У мальчишки, который это сказал, был сильный, яркий украинский акцент.

— А ты сколько сала сегодня съел? — спросил я на украинском.

Он засмеялся, открыто и весело.

— Говоришь хорошо, но акцент москальский. Я Марины брат. С Киева.

— Кино индийское. У меня мамка с Ивано-Франковска была.

— Ой, рагулей ненавижу. А по тому, как говоришь, я бы сказал, что ты максимум с Харькова. Я Андрей, короче.

Он был Марине брат и полная противоположность. Весь такой неколючий, неострый, с открытым, светлым лицом, тоже красивый, но по-другому. Глаза у него были распахнутые, сверкающие, неунывающие, темно-серые, в лице какая-то бесхитростность, подкупающая наивность. Он то и дело расстегивал и застегивал куртку с ярко-желтой подкладкой, сигнальную такую, в темноте хорошо видную.

— Еще кое-кто есть. Самое интересное впереди, — сказал Мэрвин загадочным, по-польски игривым тоном.

Он отошел к огню, водил над ним руками быстро, чтоб не обжечься, словно колдовал. Всем своим видом он демонстрировал, что не мешает мне знакомиться с Мариной и Андреем.

— А как так оказалось, что вы брат с сестрой?

Марина пожала плечами:

— Усыновили. Мы, причем, взрослые были довольно-таки. Оба думали, повезло.

Андрей сказал:

— Ага, короче, привезли нас в Миссисипи. Юг, блин, все дела, комаров дохерища.

— Точно, а по лавкам таких, как мы, у родителей было семеро. Типа со всего света, один даже из Чада. Ты знаешь такую страну — Чад?

— Озеро знаю.

— Вот вокруг него вроде. Короче, мы с Андрейкой быстро поладили.

И рассказали они мне, что воли им там не было. У Марины биологические родители были алкаши, а Андрейка — отказник, так что и у него тоже, небось. Они любви мало видели, думали, в Америке хорошо будет.

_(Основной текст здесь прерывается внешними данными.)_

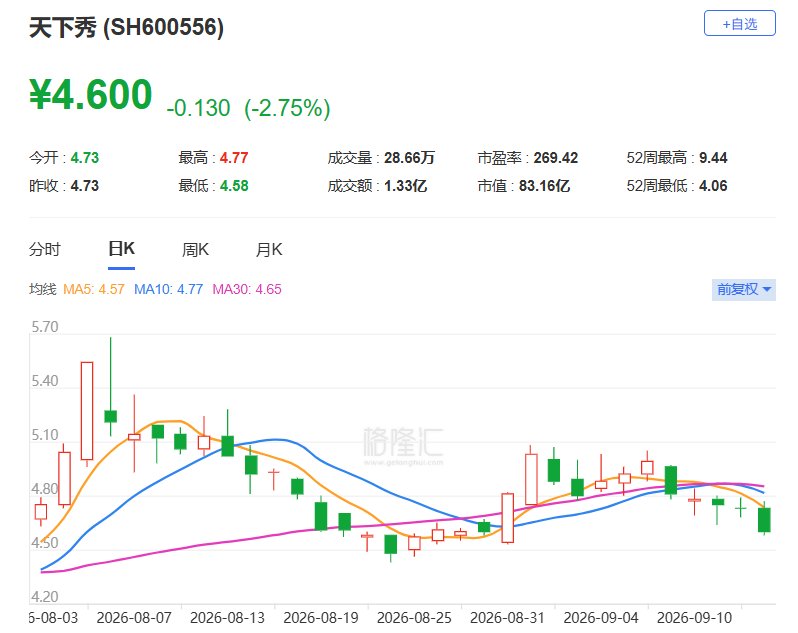Screen dimensions: 798x633
Task: Select the 日K daily candlestick tab
Action: tap(121, 249)
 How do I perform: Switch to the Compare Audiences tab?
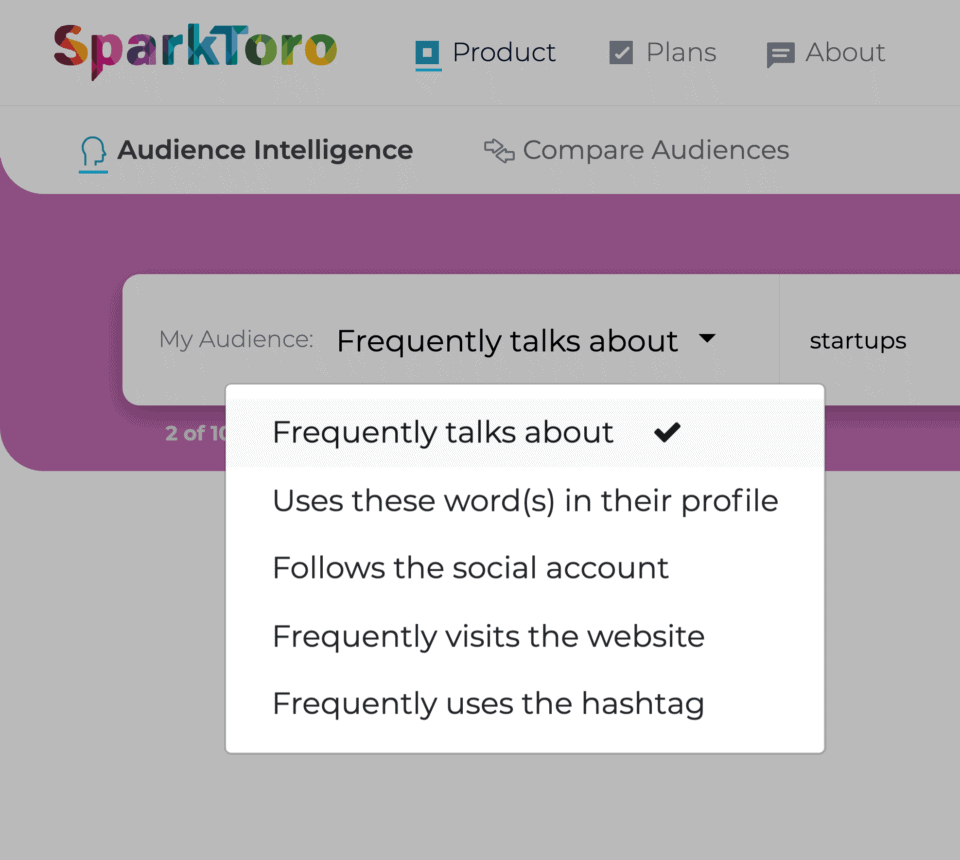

— Думали, — говорил Андрейка, — в малине будем. А там никакой любви, одна дисциплина.

— Ты не думай, — сказала Марина. — Нас не то чтобы насиловали. Но били часто. За любую провинность. Нам и надоело, мы взяли и сбежали. Мы ж вдвоем. Чего нам бояться?

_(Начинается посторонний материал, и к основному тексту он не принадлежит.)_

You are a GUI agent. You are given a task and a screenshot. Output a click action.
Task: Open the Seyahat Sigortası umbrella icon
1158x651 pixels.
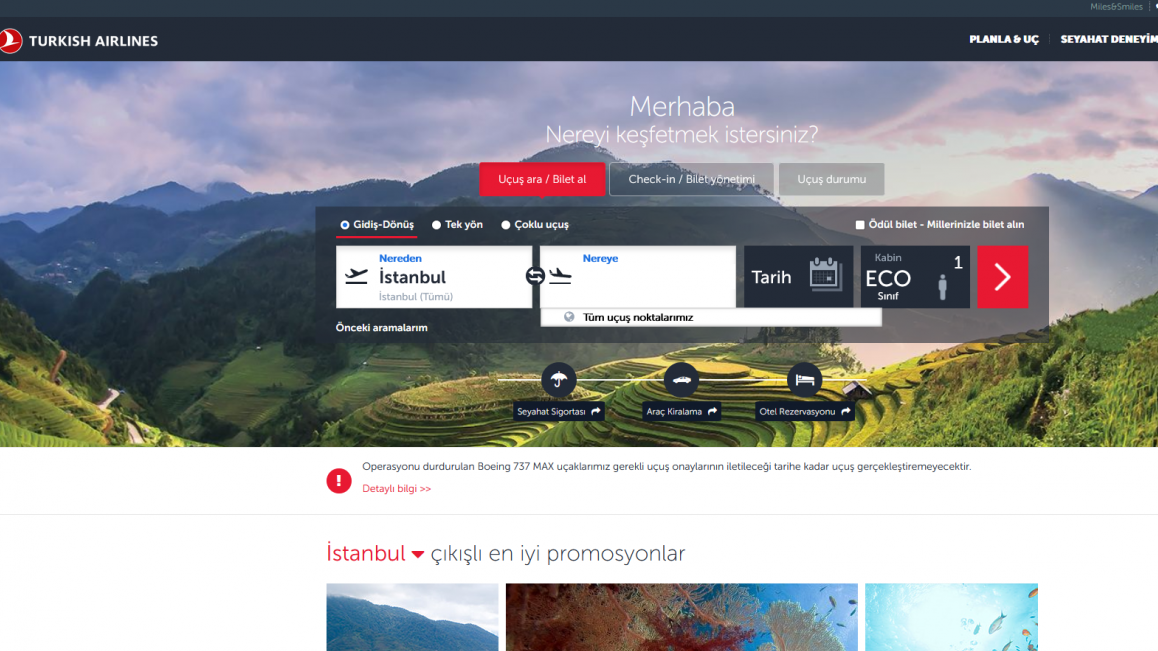pos(558,380)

А я все думал, ты беременная-то от кого? От Андрейки, от Мэрвина, от третьего вашего? Знаешь вообще, что у тебя ребеночек будет?

— Короче, — сказал Андрейка. — История нормальная такая.

— Ну, не как у всех.

— Я еще твою послушаю, — сказала Марина. — Ну и вот, мы полтора года уже тут тусуемся. В хорошие ночи на пляже отлично. Копы не гоняют, думают, веселимся тут, а не живем. Главное, перемещаться каждую ночь. Как холодает — тут сложнее.

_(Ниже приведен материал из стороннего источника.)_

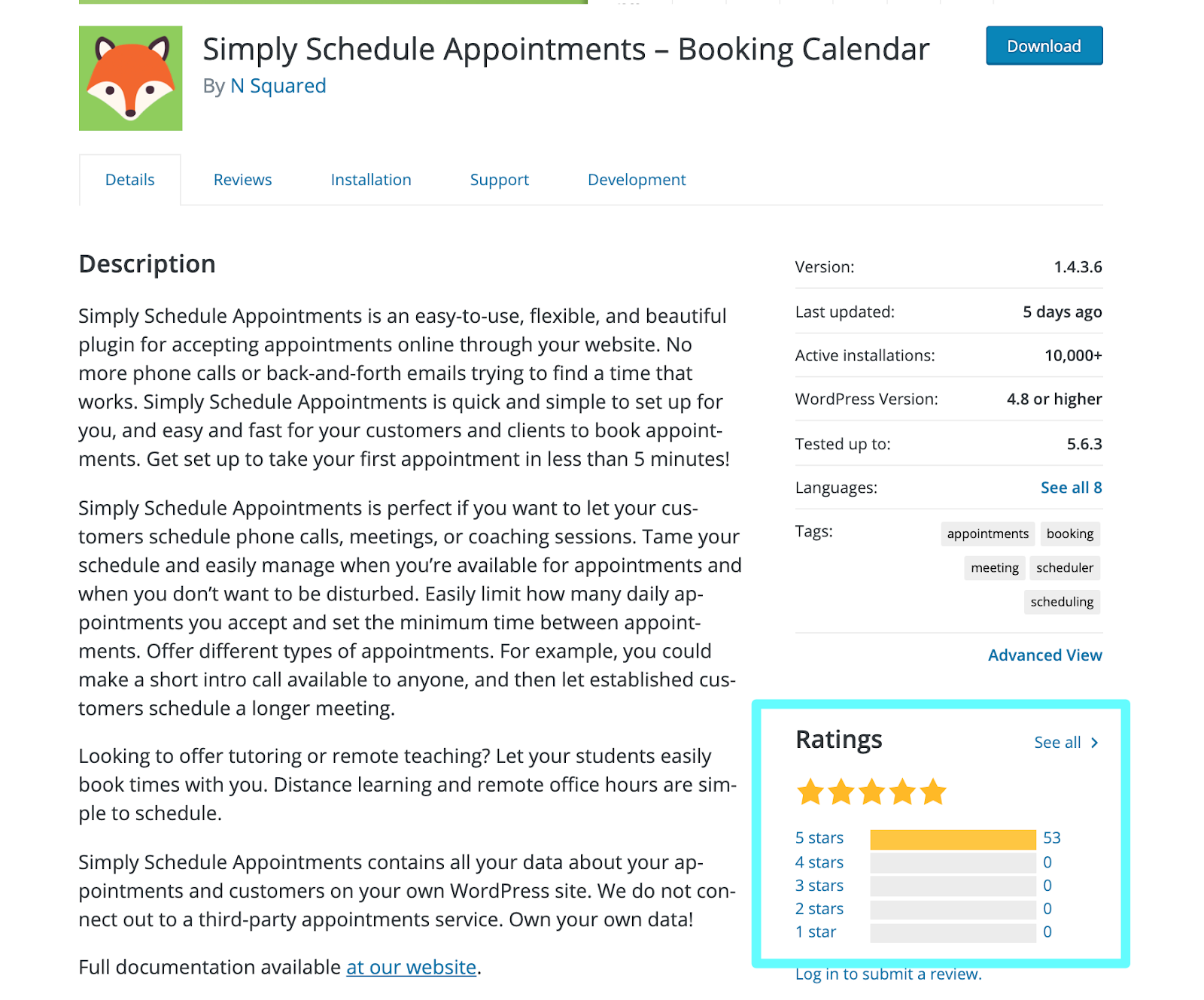View the Development tab

[637, 180]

— Жить можно, если знать всякие штуки.

И вправду они были как брат и сестра, мыслями соединились, заканчивали предложения друг за другом.

— Сейчас еще один придет, — сказал Мэрвин. — Тебе такую историю расскажет — закачаешься!

Вот Мэрвин откуда немного русский знал, теперь-то я понимал. Марина вытащила из кармана телефон-раскладушку, хорошенькую красную «Моторолу», для ее положения так вообще роскошную.

— Напишу ему сейчас.

Андрей и Марина были уютные. С ними оказалось легко и просто, будто мы были давно знакомы. Зашибись после такого тяжелого дня — вообще не напрягаться. Сидели у костра на мягком, чуточку влажном песке, разговаривали, пили дешевое вино с клубничным ароматизатором. Мимо прогуливались люди, но мало, досюда редко кто доходил, далековато было от центра.

Потом я почуял, как запахло небесной птицей и озоном, озоном даже сильнее. Мэрвин поднял палец вверх и объявил:

— Сейчас будет битва драматических историй.

— О, точняк!

— Крутота!

Я Андрею и Марине немножко про себя рассказать успел, и они загадочно переглядывались.

— Новая русская драма.

— Вот это чернуха!

— Скоро познакомишься с новой белорусской драмой.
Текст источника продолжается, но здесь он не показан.